>> Begin TEXT EXTRACT

# Show us your nightstand



## Petrus (16/12/17)

LoL, I am laughing at myself for this thread, but I am going to bed now and my vapes is ready for the night.

Reactions: Like 3


----------



## Silver (16/12/17)

I dont take a vape to the bedroom when i go to bed

Occasionally, if i cant sleep and am up reading for a while i may have to sneak out to the lounge to go have a vape - but that has only happened a few times.

Dedicated vaper you are @Petrus

Reactions: Like 1 | Can relate 1


----------



## SinnerG (16/12/17)

I bet this is the only time that one _nightstand_ you have looks the same in the morning.

Reactions: Funny 2


----------



## Rob Fisher (16/12/17)

I'm not allowed to vape in the bedroom.

Reactions: Agree 1 | Informative 1


----------



## Christos (16/12/17)

Rob Fisher said:


> I'm not allowed to vape in the bedroom.


I get most of my vaping done in the bedroom! 
I often send the wife a message at 6am to bring me a mod because my current 2 are empty

Reactions: Funny 4


----------



## Christos (16/12/17)

P.s. I only take 2 to bed because it's a mission to carry more than 2 back to my filling station and also I have a bad habit of leaving empty mods lying around like empty mugs. 
Come to think of it it makes sense... 2 empty mugs in one hand and 2 mods in the other on my way to the kitchen with eyes still stuck in the closed position and body still trying to get to grips with the extremities.

Reactions: Funny 1


----------



## Hooked (17/12/17)

Petrus said:


> LoL, I am laughing at myself for this thread, but I am going to bed now and my vapes is ready for the night.
> View attachment 116517



@Petrus You need all that to help you make it through the night? Looks like you do more vaping than sleeping!  

Seriously though and if you don't mind my asking ... why?


----------



## Hooked (17/12/17)

I use only my stealth-vaping Vinto e-cig in the bedroom, as it releases very little vapour. I'm concerned about the effect of vapour on my furrkids - although they sleep under the blanket/duvet so it probably wouldn't affect them, but still .... I keep it in a bottle, as I'm afraid of it rolling off the table and on to the floor (who remembers that old song about the meatball?) and I don't want my furrkids getting hold of it - they're still too young for vaping.

>> End TEXT EXTRACT
>> Begin DATA SEGMENT

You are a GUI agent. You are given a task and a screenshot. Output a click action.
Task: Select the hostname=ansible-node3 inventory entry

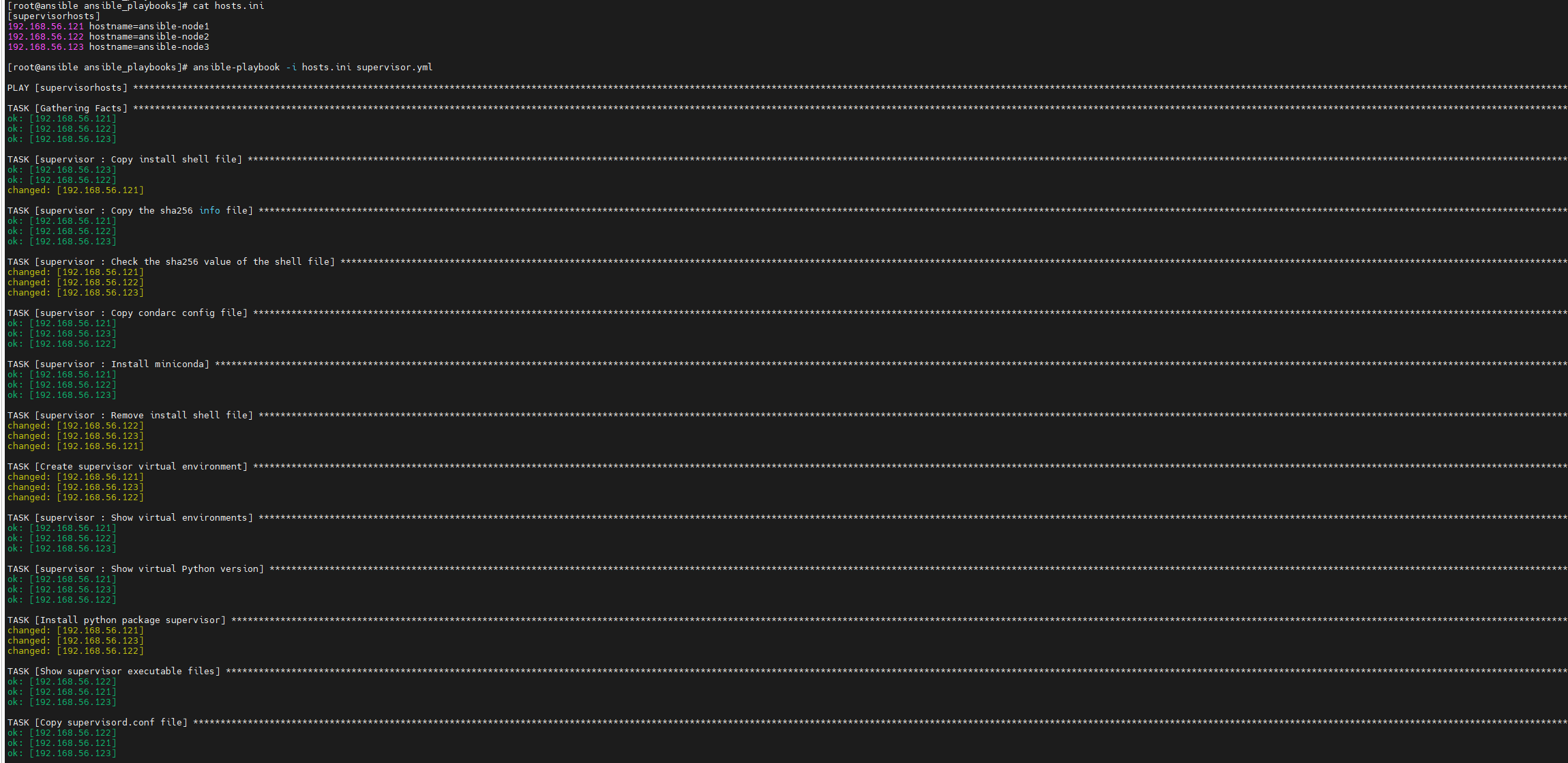click(x=149, y=46)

>> End DATA SEGMENT

* _SHORT TASK_
In the nightstand thread, which e-cig does Hooked use in the bedroom? The lines aren't needed here.

* _TASK RESULT_
The stealth-vaping Vinto e-cig.